Associated Press
WASHINGTON — A federal judge on Thursday upheld President Clinton’s creation of six national monuments in Arizona, Colorado, Oregon and Washington, ruling they were valid exercises of a 95-year-old law.
The Mountain States Legal Defense Fund had challenged the constitutionality of the Antiquities Act and said Clinton overstepped his authority under the act.
The Denver-based conservative organization had asked U.S. District Judge Paul Friedman to invalidate Clinton’s creation of the Cascades-Siskiyou National Monument in Oregon, the Hanford Reach in Washington, the Canyons of the Ancients in Colorado and the Grand Canyon-Parashant, Ironwood Forest and Sonoran Desert national monuments in Arizona.
But Friedman dismissed the suit after a brief hearing Thursday in Washington, D.C., finding that Clinton had appropriately used the power that Congress legally granted.
"The courts have always upheld the Antiquities Act and will continue to do so in the future," said Jim Angell, an attorney for Earthjustice, a legal organization based in Denver that frequently represents environmental groups.
William Perry Pendley, president and chief legal officer for the Mountain States Legal Foundation, said Friedman deferred too much to the president’s judgment.
"We’re talking about millions of acres of land that, with a stroke of a pen, the president set aside," he said. "We believe the court needs to go further and say, ‘Wait a second. Are these areas truly scientific? Are they historic? Is this the smallest area necessary to protect the resource?"
Pendley said he would appeal, pairing it with another monument challenge that was dismissed in late September.
Another lawsuit, challenging Clinton’s creation of the Grand Staircase-Escalante National Monument southern Utah in 1996, is pending in federal court in Utah.
Clinton used the Antiquities Act to create 19 monuments and expand three others, protecting 5.9 million acres. State and local officials, ranchers, off-road vehicle users, oil and gas companies and others complained that Clinton abused his authority and locked up too much land.
Congress passed the act in 1906 to give the president the power to protect land threatened by development.

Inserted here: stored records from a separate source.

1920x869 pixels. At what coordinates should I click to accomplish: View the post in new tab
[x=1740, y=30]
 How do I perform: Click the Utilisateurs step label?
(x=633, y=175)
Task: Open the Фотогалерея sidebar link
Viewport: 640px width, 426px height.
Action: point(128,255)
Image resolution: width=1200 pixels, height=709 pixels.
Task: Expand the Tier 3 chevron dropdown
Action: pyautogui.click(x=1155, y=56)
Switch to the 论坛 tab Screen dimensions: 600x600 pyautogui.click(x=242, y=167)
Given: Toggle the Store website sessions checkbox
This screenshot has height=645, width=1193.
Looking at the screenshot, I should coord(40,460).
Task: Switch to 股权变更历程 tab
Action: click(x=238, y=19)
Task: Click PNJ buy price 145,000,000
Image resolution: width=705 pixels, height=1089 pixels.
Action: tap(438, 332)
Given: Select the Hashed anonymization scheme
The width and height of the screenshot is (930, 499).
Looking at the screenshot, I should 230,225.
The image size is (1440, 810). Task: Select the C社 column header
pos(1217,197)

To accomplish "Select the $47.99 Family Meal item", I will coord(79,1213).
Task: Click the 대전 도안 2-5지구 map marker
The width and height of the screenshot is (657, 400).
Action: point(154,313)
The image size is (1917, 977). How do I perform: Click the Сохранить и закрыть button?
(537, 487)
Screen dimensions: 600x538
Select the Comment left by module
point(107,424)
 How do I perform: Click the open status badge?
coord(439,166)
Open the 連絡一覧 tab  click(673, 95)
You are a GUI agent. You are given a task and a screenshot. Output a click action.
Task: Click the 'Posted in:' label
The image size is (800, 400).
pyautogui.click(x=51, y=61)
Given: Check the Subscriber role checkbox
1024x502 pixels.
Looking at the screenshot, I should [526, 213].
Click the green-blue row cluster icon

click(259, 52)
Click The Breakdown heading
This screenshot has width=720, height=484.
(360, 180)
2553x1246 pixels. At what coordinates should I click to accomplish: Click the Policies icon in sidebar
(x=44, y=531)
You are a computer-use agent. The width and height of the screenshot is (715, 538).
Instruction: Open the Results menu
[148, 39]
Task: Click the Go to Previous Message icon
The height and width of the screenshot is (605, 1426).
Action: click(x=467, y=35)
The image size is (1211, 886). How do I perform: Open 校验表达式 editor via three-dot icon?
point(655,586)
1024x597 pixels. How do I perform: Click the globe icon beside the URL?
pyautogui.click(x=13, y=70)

President Theodore Roosevelt was the first to use it, establishing Devil’s Tower in Wyoming as a national monument.
Presidents have used the act to establish about 120 monuments covering more than 70 million acres.
Copyright ©2001 Associated Press. All rights reserved. This material may not be published, broadcast, rewritten, or redistributed.
Talk to us
> Give us your news tips.
> Send us a letter to the editor.
> More Herald contact information.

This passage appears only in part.